Material for this exercise START
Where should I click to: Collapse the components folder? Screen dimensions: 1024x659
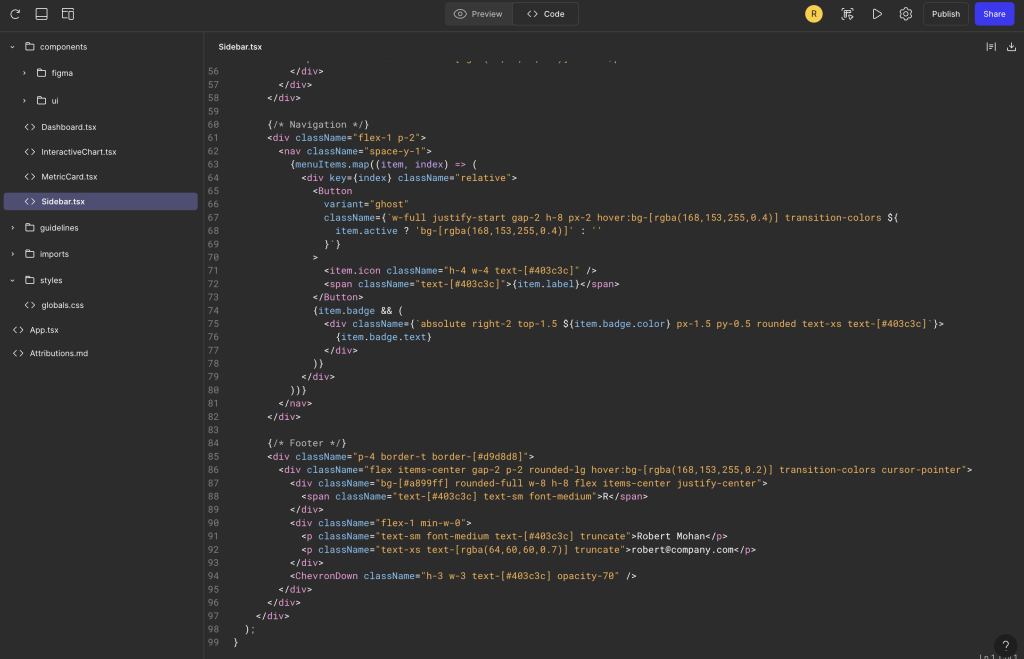[12, 47]
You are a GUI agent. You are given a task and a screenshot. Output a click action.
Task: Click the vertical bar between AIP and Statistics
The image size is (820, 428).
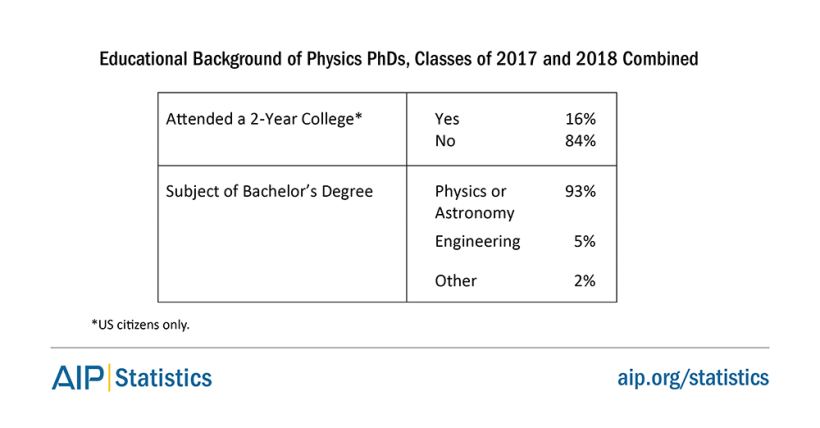110,378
Material for this exercise END
» What you have to do
Your reply should be the entries copied exactly, with all images omitted.

» Problem solution
Where should I click to: Collapse the components folder? Screen dimensions: 1024x659
[12, 47]
You are a GUI agent. You are given a task and a screenshot. Output a click action.
Task: Click the vertical bar between AIP and Statistics
The image size is (820, 428).
110,378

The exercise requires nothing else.